## Task
In the records below, the line with "The height and width of the screenshot is (526, 908)." opens the range and the line with "Click the hex" closes it; print that range exactly and nothing else.

## Dataset

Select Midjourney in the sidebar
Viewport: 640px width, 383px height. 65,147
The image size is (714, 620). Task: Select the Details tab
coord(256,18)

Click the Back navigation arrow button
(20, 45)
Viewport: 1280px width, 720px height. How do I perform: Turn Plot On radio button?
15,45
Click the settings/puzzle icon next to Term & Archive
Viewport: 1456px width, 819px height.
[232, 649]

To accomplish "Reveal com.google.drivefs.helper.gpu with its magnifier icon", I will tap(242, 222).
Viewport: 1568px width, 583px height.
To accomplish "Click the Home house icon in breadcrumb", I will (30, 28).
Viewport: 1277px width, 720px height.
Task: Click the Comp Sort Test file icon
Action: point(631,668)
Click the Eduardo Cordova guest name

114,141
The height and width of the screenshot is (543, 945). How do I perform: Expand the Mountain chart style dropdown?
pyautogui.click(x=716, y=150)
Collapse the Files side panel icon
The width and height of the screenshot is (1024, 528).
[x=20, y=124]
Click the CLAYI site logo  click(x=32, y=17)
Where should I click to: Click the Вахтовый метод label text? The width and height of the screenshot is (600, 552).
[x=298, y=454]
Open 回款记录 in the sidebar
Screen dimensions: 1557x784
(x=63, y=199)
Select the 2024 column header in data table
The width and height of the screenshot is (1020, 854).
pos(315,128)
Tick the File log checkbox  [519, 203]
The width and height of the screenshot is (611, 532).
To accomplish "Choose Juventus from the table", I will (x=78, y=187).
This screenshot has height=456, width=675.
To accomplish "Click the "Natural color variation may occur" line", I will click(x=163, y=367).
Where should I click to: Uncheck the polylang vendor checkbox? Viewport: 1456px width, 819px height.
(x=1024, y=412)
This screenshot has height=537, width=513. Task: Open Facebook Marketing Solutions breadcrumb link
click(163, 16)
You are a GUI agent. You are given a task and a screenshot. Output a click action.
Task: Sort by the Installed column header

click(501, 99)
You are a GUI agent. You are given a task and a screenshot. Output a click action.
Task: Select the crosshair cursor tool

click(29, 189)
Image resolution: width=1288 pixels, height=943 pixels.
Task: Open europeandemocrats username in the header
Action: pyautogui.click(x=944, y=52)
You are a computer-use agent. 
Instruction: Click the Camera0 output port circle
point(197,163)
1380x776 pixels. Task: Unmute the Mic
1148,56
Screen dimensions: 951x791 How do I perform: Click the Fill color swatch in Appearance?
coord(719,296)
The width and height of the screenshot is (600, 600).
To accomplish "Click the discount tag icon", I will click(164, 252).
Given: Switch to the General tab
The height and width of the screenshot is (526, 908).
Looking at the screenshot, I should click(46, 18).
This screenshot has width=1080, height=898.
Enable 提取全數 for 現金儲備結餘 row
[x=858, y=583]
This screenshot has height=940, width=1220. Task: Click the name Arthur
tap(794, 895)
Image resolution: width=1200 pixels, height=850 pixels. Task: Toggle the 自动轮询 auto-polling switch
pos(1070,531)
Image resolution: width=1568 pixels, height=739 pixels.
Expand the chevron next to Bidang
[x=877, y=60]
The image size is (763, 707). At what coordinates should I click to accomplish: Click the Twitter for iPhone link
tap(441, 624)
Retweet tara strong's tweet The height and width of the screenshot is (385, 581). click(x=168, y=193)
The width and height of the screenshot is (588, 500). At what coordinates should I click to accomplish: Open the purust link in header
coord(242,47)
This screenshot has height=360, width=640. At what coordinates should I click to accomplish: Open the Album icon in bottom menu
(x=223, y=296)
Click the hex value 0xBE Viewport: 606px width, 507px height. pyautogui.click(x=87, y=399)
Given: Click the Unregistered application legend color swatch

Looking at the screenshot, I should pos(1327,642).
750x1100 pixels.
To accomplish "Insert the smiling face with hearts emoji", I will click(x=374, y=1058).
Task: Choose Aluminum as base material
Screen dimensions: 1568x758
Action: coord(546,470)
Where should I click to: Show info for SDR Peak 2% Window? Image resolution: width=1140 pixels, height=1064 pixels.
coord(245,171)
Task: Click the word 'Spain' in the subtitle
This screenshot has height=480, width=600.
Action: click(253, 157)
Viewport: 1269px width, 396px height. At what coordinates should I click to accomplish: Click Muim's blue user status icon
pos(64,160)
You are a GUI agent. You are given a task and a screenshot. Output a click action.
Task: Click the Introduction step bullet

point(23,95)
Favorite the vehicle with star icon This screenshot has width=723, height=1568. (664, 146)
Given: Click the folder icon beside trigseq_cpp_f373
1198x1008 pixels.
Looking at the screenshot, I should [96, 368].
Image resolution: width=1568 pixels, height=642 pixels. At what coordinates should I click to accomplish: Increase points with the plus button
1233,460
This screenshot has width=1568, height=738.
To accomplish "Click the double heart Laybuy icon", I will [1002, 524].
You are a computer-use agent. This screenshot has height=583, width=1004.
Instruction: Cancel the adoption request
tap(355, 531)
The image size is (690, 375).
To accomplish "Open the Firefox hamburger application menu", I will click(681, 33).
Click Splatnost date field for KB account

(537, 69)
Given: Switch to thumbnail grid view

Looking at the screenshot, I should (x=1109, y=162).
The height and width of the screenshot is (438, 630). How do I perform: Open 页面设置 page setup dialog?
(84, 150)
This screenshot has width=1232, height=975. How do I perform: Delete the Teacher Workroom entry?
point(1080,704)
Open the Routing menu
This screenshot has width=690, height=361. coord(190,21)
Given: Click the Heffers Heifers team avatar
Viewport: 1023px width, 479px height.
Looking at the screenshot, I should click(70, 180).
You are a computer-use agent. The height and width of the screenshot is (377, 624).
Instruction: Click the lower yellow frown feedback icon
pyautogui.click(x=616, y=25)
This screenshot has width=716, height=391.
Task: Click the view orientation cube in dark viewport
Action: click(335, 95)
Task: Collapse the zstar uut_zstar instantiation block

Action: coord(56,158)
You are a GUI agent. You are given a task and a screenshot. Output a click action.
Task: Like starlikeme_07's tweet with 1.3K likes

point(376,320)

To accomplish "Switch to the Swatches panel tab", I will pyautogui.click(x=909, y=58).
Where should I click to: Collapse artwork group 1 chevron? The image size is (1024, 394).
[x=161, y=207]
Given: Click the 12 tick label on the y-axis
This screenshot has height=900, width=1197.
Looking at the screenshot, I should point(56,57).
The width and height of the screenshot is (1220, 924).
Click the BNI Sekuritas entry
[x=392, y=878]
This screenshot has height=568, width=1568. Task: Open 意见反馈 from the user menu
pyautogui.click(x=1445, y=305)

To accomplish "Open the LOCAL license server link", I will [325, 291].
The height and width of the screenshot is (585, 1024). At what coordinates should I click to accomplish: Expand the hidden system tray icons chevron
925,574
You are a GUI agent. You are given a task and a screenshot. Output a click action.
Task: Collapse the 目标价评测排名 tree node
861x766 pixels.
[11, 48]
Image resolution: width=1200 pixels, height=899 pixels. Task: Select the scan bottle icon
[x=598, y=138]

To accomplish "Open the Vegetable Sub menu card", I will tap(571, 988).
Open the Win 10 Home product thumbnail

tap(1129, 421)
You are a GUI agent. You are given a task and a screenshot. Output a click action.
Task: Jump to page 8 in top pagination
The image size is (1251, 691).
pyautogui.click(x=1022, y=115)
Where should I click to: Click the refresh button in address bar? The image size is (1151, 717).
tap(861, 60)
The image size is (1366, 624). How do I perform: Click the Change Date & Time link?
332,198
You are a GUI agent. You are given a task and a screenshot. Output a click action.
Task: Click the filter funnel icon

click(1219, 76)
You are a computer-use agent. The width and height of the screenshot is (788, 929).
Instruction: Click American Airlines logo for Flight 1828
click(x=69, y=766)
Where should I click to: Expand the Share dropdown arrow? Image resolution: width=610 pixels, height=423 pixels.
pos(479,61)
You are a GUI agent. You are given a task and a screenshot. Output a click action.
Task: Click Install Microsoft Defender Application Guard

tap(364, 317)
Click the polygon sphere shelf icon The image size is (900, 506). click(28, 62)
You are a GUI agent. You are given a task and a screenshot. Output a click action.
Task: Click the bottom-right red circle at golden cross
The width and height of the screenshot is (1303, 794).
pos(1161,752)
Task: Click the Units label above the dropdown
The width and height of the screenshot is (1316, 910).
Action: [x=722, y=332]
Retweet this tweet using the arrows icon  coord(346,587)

## Solution for this exercise
The height and width of the screenshot is (526, 908).
Looking at the screenshot, I should click(46, 18).
This screenshot has width=1080, height=898.
Enable 提取全數 for 現金儲備結餘 row
[x=858, y=583]
This screenshot has height=940, width=1220. Task: Click the name Arthur
tap(794, 895)
Image resolution: width=1200 pixels, height=850 pixels. Task: Toggle the 自动轮询 auto-polling switch
pos(1070,531)
Image resolution: width=1568 pixels, height=739 pixels.
Expand the chevron next to Bidang
[x=877, y=60]
The image size is (763, 707). At what coordinates should I click to accomplish: Click the Twitter for iPhone link
tap(441, 624)
Retweet tara strong's tweet The height and width of the screenshot is (385, 581). click(x=168, y=193)
The width and height of the screenshot is (588, 500). At what coordinates should I click to accomplish: Open the purust link in header
coord(242,47)
This screenshot has height=360, width=640. At what coordinates should I click to accomplish: Open the Album icon in bottom menu
(x=223, y=296)
Click the hex value 0xBE Viewport: 606px width, 507px height. pyautogui.click(x=87, y=399)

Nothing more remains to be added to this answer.